ユーザーとしては、非常に重要な情報であることは間違いない。しかし、このコストを負担するのは誰なのだろうか?
構造計算の確認は、大手マンションデベロッパーなら、社内で行えるが、中小事業者では社内で人材がいない。また、不動産の販売会社や仲介業者でも、当然不可能である。
さらに、アスベスト検査にいたっては、専門の会社に外注せざるを得ず、費用も数十万円程度かかると言われている。

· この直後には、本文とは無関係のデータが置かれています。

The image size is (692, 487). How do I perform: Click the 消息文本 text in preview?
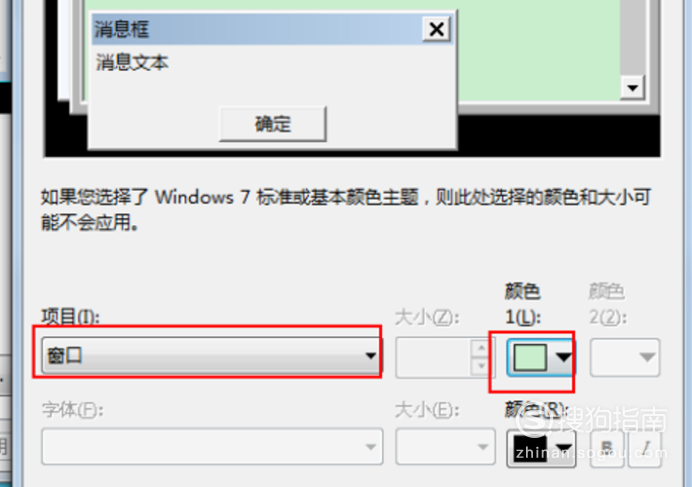132,62
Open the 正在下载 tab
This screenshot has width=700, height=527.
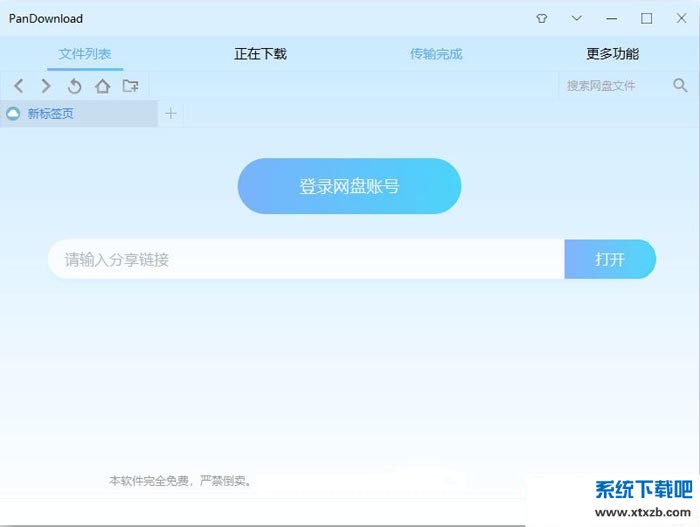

今後竣工される物件では、間違いなくデベロッパーが安全性を売り物にするはずで、転売時にも調査は不要になる。
問題は、現在市場に流通する中古物件である。
また、これは単なる消費者としての問題ではなく、与信管理における担保評価にも影響がある。
担保物件が耐震基準をクリアーしていなかったり、石綿を使用していれば、実際に担保物件を競売に書ける際に、買い手がつかない、落札価格が叩かれるなどの問題が予想される。
必然的に、担保価値をかなり低めに設定せざるを得ないはずだ。一般的には、担保余力の6~7割だが、こうした物件では、5割をきるのは確実で、1~2割の場合も想定される。
2005年12月03日
公正取引委員会、三井住友銀行に排除勧告
公正取引委員会は2日、独占禁止法違反で三井住友銀行に対して排除勧告を行った。
同行が違反したのは、同法第19条で、不公正な取引方法第14 項、『優越的地位の濫用』第1号に該当すると判断された。
同委員会によれば、同行は融資先に対して金利スワップの購入を提案していたが、金利スワップの購入が融資の条件である旨を明示又は示唆していたという。
大手銀行に対する排除勧告は、旧日本興業銀行、旧三菱銀行に続く3件目で、1957年以来、実に48年ぶりとなる。
いわゆる、融資の見返りに対する商品やサービスの購入要請であるが、巷では耳にする話である。これが、独禁法に該当するとなると、他の大手行にも波及する可能性もあるのではないか。
2005年12月02日
日経平均の1万5千円台回復と企業倒産
12月1日の日経平均の終値は1万5130円50銭となり、2000年12月13日以来、実に5年ぶりに1万5千円台を回復した。
日経平均だけでなく、出来高も約26億4300万株と高水準で推移しており、2006年3月期決算企業の好業績の見通しや、本格的な景気回復への期待感が感じられる。
最近の株高は、個人投資家や外資ファンドなどが牽引役となっている点が、バブル期とないているが、大きく違うのは企業の財務体質が大きく改善されている点だ。
バブル崩壊後、日本企業は有利子負債の削減、事業の絞込みを行ってきたおかげで、利益の出やすい筋肉体質に変貌を遂げた。
さらに、円安が追い討ちをかけて特別利益が上乗せされている格好だ。
私見では、株高、円安の傾向は2006年中は続きそうであり、企業業績も伸び率は鈍化するが安定するだろう。
一方、企業の倒産件数は減少の一途をたどっており、13年ぶりに14,000件を下回った2004年に続き、2005年も13,000件を下回ることが予想される。
ただし、興味深い点として、33ヶ月連続で対前年同月を下回ってきた倒産件数が、8月と10月はそれぞれ増加したことだ。
これだけでは、2005年の減少基調は変わらないが、来年あたりから反転するかもしれない。
2005年12月01日
カネボウ粉飾、元経営陣の初公判
カネボウの粉飾決算問題で、有価証券報告書虚偽記載の罪で刑事告発されていた、帆足元社長、宮原元副社長の両被告に対する初公判が30日、東京地裁で開かれた。
両被告は起訴事実を全面的に認めたため、裁判は早期に結審する見通し。
検察側の冒頭陳述によれば、両被告は2002年3月期の決算で実際は890億円の債務超過だったのにもかかわらず、9億円の資産超過に決算内容を粉飾した有価証券報告書を作成、翌年も同様の粉飾を行った。
両被告は、自分たちが貧乏くじを引いたと周囲に漏らしているとの話も出ている。これが事実ならば、2年間だけの問題でも、両被告だけでの問題でもなく、組織としての問題なのではないか。
史上に残る大規模粉飾事件は、カネボウ1社だけの問題にとどまらず、監査を担当していた中央青山監査法人の担当会計士3名が起訴されるなど、監査法人の監査体制にも大きくメスが入った。